The National Institute of Health (NIH) has funded research studies to learn more about this genetic mutation. In such research, NIH has found that there exist genetic tests that can determine if a person has this mutation. Implications of a genetic test may in the future allow clinicians to change treatment for the HIV infection according to the genetic makeup of an individual, Currently there exist several at-home tests for the CCR5 mutation in individuals; however, they are not diagnostic tests.

A relatively new class of drugs for HIV treatment relies on the genetic makeup of the individual. Entry inhibitors bind to the CCR5 protein to block HIV from binding to the CD4 cell.
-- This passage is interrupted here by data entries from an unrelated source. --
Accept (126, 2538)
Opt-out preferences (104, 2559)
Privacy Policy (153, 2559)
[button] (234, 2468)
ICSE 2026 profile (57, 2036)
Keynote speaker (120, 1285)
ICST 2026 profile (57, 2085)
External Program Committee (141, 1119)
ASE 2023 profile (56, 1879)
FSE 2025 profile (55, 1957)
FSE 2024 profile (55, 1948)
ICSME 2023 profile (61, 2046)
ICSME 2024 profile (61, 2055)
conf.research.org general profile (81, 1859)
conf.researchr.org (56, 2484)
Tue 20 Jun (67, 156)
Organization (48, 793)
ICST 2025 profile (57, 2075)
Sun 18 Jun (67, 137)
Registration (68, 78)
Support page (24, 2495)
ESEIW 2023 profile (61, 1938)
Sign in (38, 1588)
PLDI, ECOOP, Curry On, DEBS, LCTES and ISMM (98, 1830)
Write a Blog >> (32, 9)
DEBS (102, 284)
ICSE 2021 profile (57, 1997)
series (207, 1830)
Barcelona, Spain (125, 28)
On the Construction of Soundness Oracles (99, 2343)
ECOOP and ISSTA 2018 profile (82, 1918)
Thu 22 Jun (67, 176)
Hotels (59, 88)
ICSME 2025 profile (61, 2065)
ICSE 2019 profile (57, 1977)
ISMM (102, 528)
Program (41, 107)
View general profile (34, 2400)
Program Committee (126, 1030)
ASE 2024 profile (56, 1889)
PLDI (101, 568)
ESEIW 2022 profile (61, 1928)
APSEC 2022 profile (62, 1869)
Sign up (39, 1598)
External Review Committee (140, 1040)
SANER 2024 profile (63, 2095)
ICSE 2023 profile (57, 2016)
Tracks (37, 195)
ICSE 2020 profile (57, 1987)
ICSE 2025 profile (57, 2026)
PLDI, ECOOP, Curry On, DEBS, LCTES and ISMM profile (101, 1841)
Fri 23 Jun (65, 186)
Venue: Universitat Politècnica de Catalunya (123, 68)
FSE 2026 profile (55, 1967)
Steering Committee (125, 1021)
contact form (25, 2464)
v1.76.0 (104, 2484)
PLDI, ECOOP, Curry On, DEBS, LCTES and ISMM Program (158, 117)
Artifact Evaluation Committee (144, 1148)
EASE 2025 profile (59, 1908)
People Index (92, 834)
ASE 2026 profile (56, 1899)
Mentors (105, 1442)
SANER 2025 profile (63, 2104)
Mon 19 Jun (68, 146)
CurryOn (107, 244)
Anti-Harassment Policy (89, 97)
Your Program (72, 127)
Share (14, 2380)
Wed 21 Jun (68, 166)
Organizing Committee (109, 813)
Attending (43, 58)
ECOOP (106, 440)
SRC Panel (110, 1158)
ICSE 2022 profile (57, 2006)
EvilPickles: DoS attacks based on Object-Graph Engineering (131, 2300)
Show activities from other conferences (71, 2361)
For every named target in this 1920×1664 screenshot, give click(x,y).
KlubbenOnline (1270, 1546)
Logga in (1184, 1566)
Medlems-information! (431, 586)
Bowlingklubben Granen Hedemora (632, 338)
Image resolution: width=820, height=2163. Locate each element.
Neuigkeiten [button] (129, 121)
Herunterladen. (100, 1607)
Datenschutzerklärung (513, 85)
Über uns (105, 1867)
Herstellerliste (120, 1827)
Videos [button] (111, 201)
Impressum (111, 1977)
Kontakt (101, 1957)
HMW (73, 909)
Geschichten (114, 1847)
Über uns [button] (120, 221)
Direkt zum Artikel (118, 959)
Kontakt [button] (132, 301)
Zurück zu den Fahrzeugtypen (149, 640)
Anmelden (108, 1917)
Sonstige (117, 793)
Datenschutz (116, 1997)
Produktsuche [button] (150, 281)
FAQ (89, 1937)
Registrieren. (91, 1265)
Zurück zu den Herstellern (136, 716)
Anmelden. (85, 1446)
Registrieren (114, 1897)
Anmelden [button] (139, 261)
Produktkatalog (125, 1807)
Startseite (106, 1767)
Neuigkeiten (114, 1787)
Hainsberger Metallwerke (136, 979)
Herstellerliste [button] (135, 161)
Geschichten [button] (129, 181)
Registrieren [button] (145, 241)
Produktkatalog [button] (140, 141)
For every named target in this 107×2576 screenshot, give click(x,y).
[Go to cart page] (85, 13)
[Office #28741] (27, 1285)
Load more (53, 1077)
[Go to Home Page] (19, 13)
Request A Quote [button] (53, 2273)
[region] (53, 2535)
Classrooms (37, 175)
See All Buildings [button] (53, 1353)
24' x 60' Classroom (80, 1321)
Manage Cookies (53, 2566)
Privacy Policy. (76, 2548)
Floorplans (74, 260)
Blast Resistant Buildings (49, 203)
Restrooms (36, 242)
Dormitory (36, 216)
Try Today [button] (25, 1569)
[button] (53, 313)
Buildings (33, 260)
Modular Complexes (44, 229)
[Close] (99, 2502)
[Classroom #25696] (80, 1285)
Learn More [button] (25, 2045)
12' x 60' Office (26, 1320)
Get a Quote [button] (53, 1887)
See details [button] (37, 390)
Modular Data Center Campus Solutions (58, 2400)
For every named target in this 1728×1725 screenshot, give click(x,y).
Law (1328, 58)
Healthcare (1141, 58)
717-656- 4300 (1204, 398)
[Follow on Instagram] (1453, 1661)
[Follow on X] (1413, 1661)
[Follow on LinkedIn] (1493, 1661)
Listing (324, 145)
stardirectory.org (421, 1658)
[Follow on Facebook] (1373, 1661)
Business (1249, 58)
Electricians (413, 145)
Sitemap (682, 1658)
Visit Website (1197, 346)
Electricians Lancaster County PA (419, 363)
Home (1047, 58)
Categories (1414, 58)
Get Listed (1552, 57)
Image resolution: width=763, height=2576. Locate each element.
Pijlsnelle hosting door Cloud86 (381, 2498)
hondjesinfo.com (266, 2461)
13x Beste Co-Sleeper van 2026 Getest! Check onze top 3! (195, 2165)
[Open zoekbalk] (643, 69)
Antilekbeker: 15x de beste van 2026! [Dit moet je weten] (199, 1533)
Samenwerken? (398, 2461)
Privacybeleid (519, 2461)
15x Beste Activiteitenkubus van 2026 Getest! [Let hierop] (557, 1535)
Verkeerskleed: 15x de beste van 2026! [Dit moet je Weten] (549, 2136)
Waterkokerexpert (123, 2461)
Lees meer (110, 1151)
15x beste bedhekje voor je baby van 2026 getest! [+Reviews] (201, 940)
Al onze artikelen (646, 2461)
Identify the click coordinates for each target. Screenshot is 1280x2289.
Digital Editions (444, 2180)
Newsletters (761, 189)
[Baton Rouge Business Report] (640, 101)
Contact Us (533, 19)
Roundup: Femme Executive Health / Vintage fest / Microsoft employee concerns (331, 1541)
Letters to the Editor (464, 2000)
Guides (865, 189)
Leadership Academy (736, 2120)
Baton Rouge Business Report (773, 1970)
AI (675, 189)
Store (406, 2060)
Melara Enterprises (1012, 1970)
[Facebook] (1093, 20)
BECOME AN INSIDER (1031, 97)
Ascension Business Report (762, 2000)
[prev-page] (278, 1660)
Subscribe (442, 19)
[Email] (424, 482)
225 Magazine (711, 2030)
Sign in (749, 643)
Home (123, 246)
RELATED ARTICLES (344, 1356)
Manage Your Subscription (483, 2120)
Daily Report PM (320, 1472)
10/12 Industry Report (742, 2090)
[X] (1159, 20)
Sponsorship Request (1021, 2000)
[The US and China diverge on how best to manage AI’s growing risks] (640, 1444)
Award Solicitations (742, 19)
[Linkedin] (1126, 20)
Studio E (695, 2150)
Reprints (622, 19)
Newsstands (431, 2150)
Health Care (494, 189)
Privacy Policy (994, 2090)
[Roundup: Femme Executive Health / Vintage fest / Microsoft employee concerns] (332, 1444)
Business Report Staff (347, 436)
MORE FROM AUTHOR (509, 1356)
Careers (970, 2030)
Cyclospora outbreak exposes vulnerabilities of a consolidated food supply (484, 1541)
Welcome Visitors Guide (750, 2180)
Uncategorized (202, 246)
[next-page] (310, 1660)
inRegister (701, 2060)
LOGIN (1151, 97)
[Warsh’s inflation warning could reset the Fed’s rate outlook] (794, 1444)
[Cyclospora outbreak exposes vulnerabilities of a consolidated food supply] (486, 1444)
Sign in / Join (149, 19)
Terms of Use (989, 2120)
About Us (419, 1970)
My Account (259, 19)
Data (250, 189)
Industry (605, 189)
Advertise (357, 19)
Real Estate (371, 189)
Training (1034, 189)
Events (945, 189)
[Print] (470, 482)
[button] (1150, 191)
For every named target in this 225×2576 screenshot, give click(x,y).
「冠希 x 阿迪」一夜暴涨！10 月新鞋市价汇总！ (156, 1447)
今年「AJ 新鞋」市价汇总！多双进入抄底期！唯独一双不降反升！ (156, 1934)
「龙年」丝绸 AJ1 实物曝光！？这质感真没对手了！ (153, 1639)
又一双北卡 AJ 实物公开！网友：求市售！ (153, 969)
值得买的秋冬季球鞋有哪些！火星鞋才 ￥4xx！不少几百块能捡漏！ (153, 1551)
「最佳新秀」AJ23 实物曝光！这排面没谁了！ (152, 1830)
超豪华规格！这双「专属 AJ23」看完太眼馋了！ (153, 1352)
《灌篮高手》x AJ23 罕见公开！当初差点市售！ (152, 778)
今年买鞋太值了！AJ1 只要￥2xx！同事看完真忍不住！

==The effect of co-infections on progression rates==
Coinfections or immunizations may enhance viral replication by inducing a response and activation of the immune system. This activation facilitates the three key stages of the viral life cycle: entry to the cell; reverse transcription and proviral transcription. Chemokine receptors are vital for the entry of HIV into cells. The expression of these receptors is inducible by immune activation caused by infection or immunization, thus augmenting the number of cells that can be infected by HIV-1. Both reverse transcription of the HIV-1 genome and the rate of transcription of proviral DNA rely upon the activation state of the cell and are less likely to be successful in quiescent cells. In activated cells, there is an increase in the cytoplasmic concentrations of mediators required for reverse transcription of the HIV genome. Activated cells also release IFN-alpha which acts on an autocrine and paracrine loop that up-regulates the levels of physiologically active NF-kappa B which activates host cell genes as well as the HIV-1 LTR. The impact of co-infections by micro-organisms such as Mycobacterium tuberculosis can be important in disease progression, particularly for those who have a high prevalence of chronic and recurrent acute infections and poor access to medical care. Often, survival depends upon the initial AIDS-defining illness. Co-infection with DNA viruses such as HTLV-1, herpes simplex virus-2, varicella zoster virus, and cytomegalovirus may enhance proviral DNA transcription and thus viral load as they may encode proteins that can trans-activate the expression of the HIV-1 pro-viral DNA. Frequent exposure to helminth infections, which are endemic in Africa, activates individual immune systems, thereby shifting the cytokine balance away from an initial Th1 cell response against viruses and bacteria which would occur in the uninfected person to a less protective T helper 0/2-type response. HIV-1 also promotes a Th1 to Th0 shift and replicates preferentially in Th2 and Th0 cells. This makes the host more susceptible to and less able to cope with infection with HIV-1, viruses and some types of bacteria. Ironically, exposure to dengue virus seems to slow HIV progression rates temporarily.